■ **Task prompt**
From the entries below, copy exactly the lines from the one that contains "For every named" through the one that contains "Shop (189, 206)", both included, and only those.

■ **Excerpted data**
+++
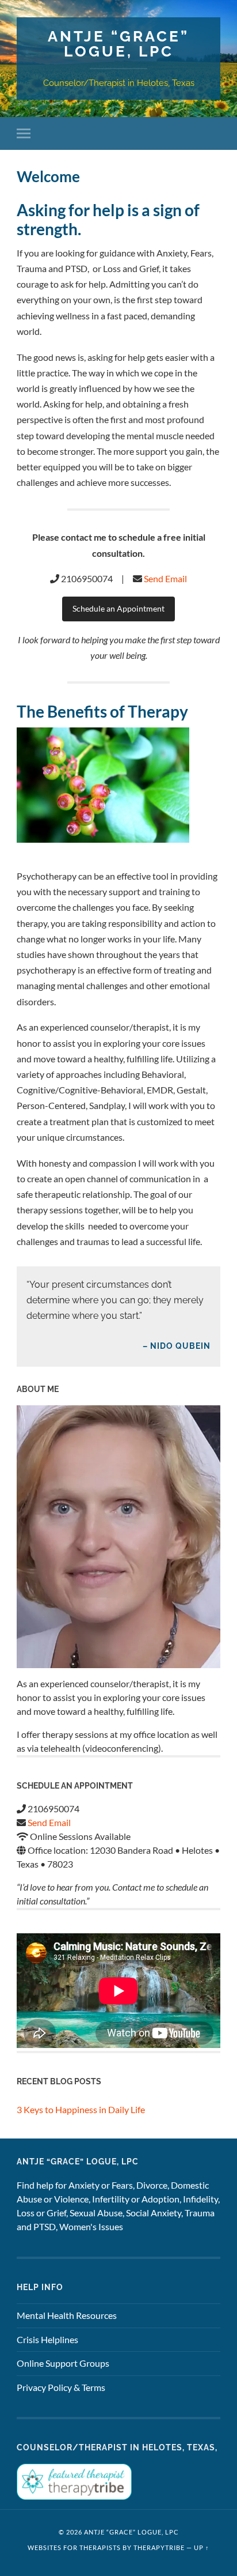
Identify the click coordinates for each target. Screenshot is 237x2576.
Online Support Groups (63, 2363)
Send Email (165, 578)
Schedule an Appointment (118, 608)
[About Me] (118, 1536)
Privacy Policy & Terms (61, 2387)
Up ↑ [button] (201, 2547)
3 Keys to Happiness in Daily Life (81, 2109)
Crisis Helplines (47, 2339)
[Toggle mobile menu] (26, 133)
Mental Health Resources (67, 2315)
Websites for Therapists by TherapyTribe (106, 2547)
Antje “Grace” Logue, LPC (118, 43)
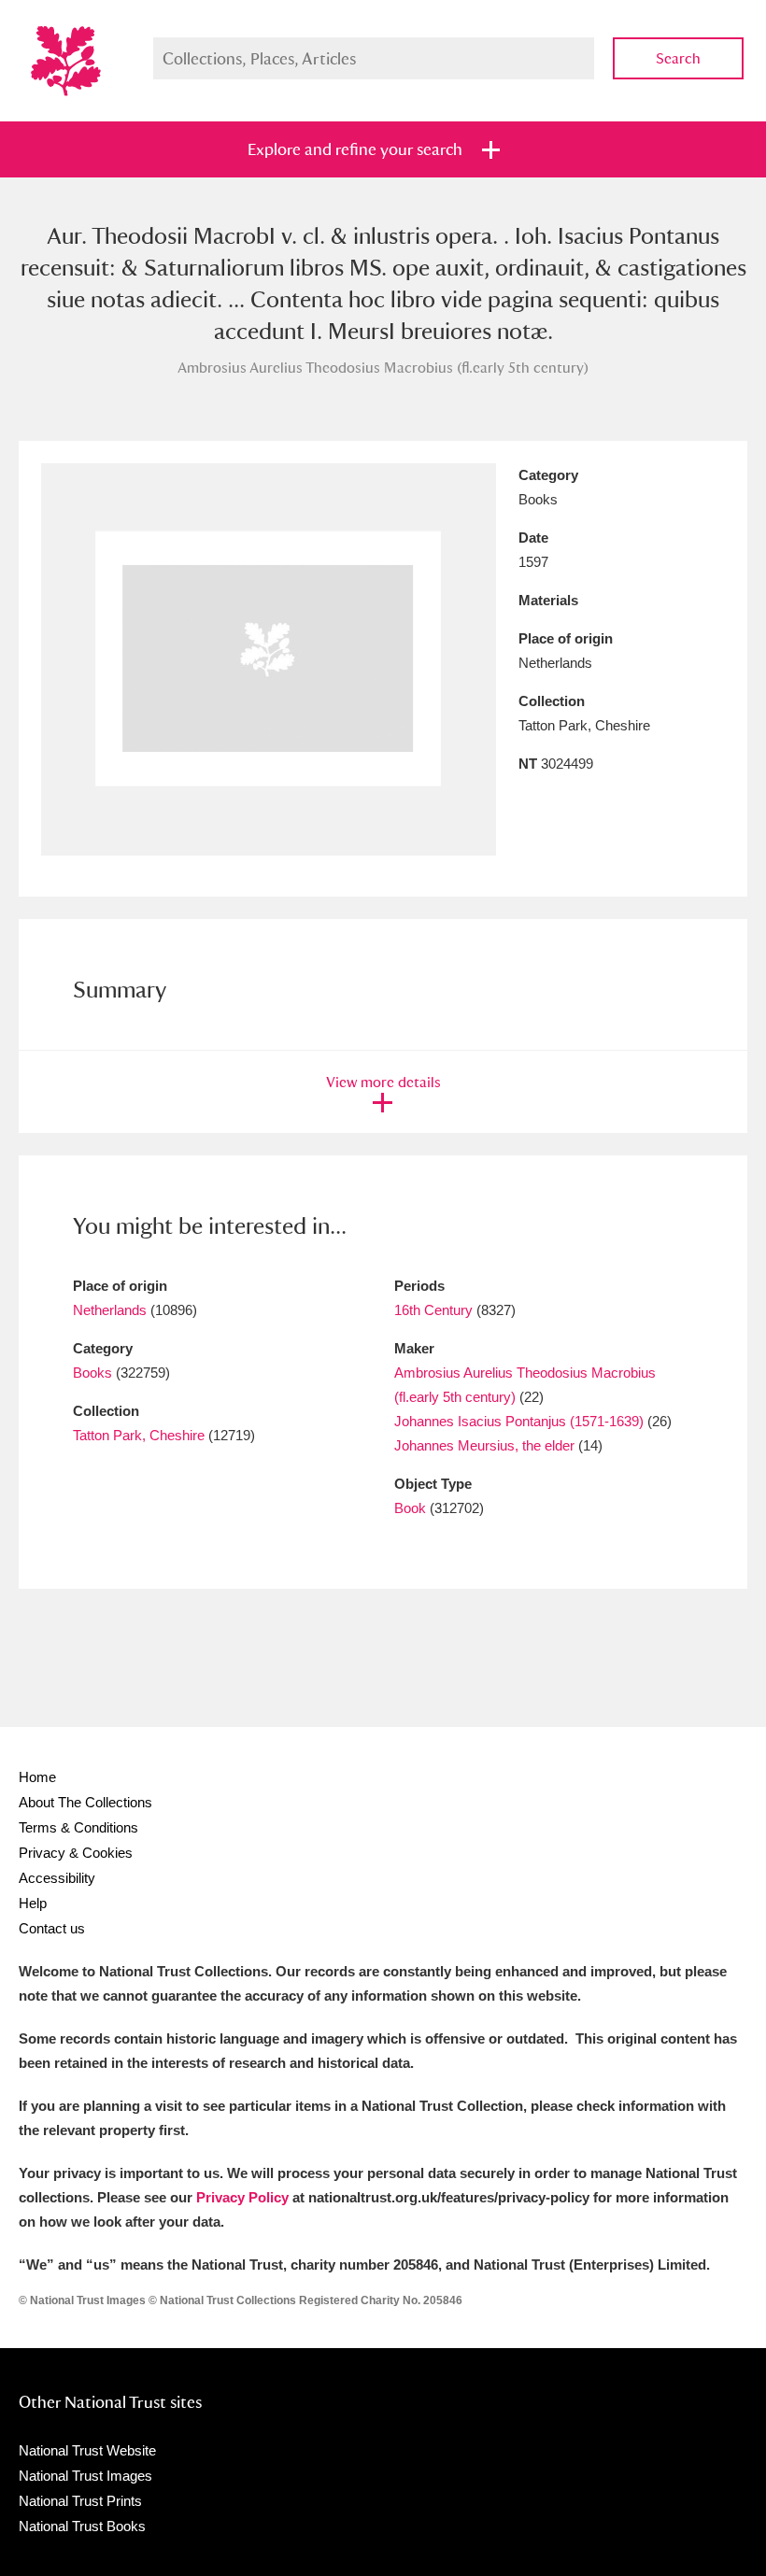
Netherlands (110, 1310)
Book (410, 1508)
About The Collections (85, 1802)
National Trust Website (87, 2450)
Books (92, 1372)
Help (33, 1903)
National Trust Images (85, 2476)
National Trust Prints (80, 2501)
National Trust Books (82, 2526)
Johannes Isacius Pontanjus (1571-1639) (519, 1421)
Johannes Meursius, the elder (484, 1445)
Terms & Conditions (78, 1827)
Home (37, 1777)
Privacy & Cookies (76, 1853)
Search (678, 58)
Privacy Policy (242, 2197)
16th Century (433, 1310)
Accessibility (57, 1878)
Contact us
+++
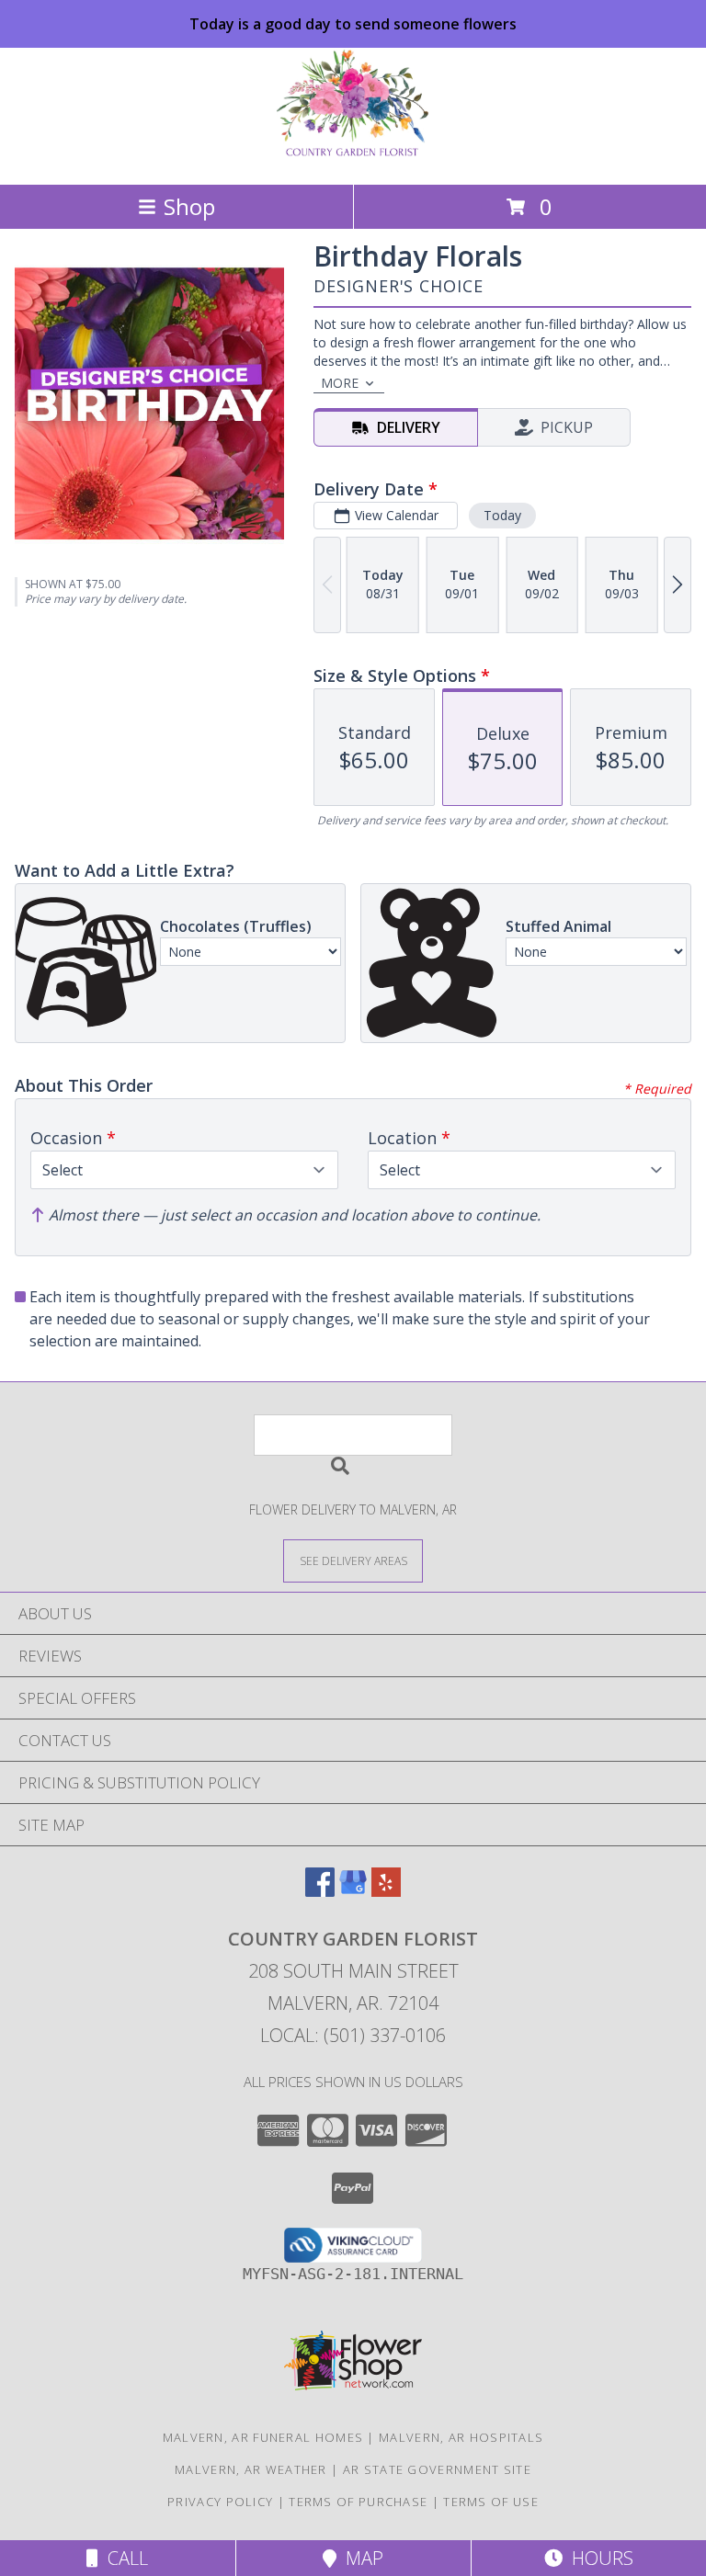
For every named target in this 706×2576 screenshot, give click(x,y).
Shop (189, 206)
+++
■ **Response box**
For every named target in this 706×2576 screenshot, give click(x,y).
Shop (189, 206)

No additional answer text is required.